How to compare values with lookup table - sql

I am having one table "Mark" which contains marks of different subjects. If marks fit into one particular range then I should pick up respective rank and insert into marks table itself in column 'rank_sub_1'. could you please help me how can I look up in the table and insert in the column.

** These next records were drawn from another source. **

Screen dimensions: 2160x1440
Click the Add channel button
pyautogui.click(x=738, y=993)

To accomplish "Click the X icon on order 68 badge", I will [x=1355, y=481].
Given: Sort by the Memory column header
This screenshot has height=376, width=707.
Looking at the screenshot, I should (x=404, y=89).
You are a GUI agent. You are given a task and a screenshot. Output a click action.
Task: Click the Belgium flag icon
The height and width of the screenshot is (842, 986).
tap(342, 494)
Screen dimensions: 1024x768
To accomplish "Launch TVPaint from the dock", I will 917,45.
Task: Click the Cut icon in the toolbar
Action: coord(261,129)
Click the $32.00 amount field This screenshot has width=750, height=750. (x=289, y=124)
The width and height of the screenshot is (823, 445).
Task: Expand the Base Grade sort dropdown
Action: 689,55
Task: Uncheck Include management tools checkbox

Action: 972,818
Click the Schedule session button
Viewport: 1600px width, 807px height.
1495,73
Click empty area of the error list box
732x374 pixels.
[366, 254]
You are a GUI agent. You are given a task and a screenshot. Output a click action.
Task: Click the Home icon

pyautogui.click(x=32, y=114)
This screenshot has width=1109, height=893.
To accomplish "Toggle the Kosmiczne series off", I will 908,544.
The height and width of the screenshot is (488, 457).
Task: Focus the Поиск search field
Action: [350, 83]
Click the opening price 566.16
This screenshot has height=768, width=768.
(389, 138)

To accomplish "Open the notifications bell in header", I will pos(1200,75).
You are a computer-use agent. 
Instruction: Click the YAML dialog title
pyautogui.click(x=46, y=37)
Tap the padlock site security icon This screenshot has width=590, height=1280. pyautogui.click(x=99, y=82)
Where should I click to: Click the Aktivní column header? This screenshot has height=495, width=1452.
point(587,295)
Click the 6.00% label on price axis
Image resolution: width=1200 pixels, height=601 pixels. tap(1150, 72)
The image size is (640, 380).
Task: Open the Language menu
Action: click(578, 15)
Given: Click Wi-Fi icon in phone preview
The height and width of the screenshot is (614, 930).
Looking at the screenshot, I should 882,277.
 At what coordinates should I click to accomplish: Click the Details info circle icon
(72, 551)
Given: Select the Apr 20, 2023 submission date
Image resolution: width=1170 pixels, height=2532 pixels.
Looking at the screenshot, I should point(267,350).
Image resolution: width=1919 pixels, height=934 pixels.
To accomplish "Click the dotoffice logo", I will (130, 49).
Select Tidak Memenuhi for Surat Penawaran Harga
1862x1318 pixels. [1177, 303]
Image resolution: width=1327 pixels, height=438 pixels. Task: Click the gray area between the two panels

Below is my table structure.
**Marks**
Subject1_Marks Subject2_Marks
------------------------------
71 22
10 40
**LookupTable**
Rank range1 range2
----------------------
9 10 20
8 21 30
7 31 40
6 41 50
5 51 60
4 61 70
3 71 80
2 81 90
1 91 100
Now I want to check marks of each subject with lookup table which contains the ranges and ranks for different marks obtained.
**Marks**
Subject1_Marks Subject2_Marks Rank_Sub_1 Rank_Sub_2
------------------------------------------------------
71 22
10 40
If marks fit into one particular range then I should pick up respective rank and insert into marks table itself in column 'rank_sub_1'. could you please help me how can I look up in the table and insert in the column.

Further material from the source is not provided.